» **Collected data entries**:
━━━━━━
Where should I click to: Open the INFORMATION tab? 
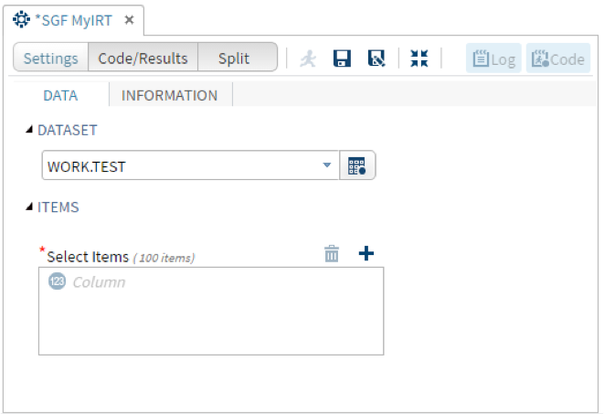169,96
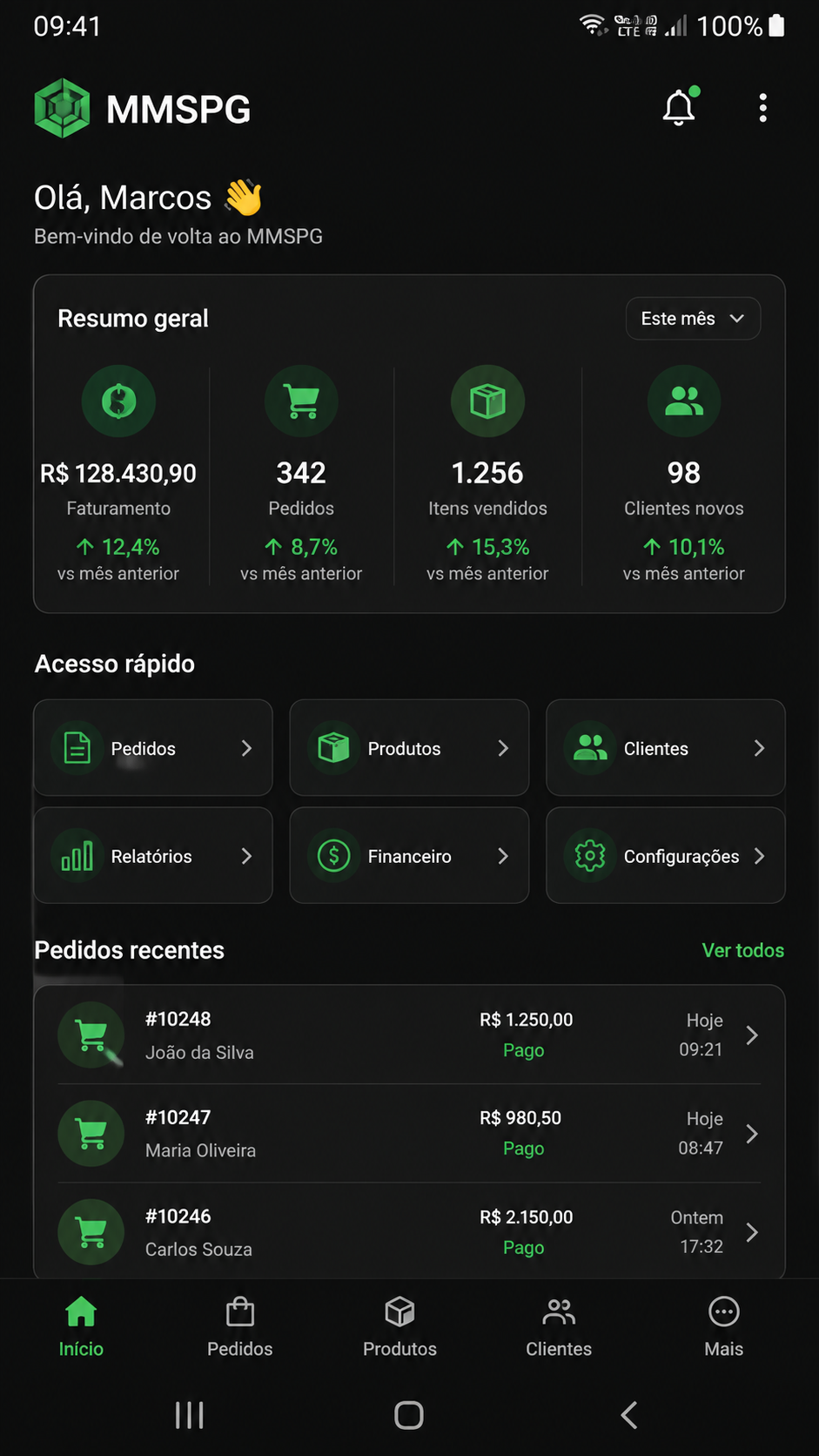
Task: Open Mais bottom tab
Action: (x=723, y=1327)
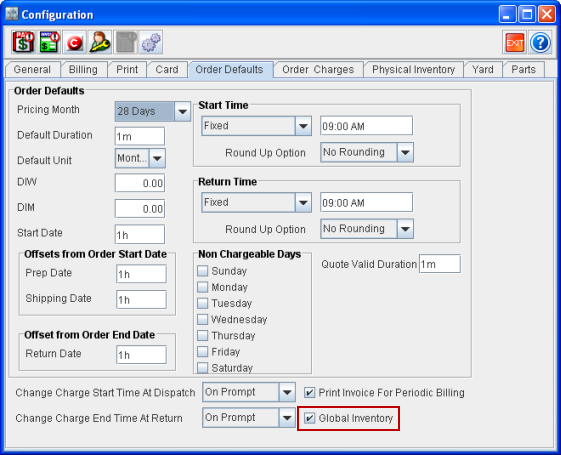This screenshot has width=561, height=455.
Task: Toggle Print Invoice For Periodic Billing checkbox
Action: [309, 393]
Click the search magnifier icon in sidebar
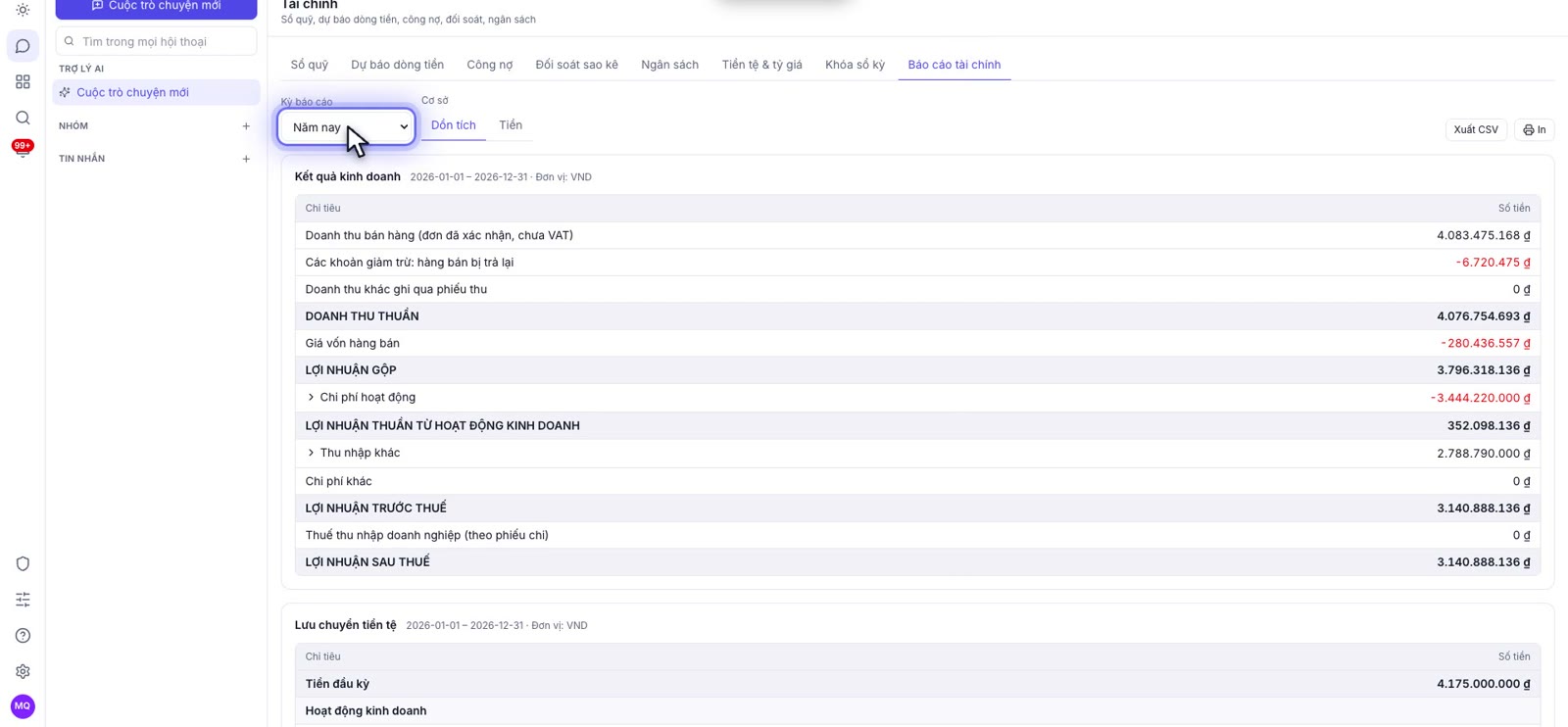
━━━━━━
Your answer must be an exact copy of the records, with no pictures in it.

» **Written answer**:
Where should I click to: Open the INFORMATION tab? 
169,96
Task: Open Mais bottom tab
Action: (x=723, y=1327)
This screenshot has width=561, height=455.
Task: Toggle Print Invoice For Periodic Billing checkbox
Action: [309, 393]
Click the search magnifier icon in sidebar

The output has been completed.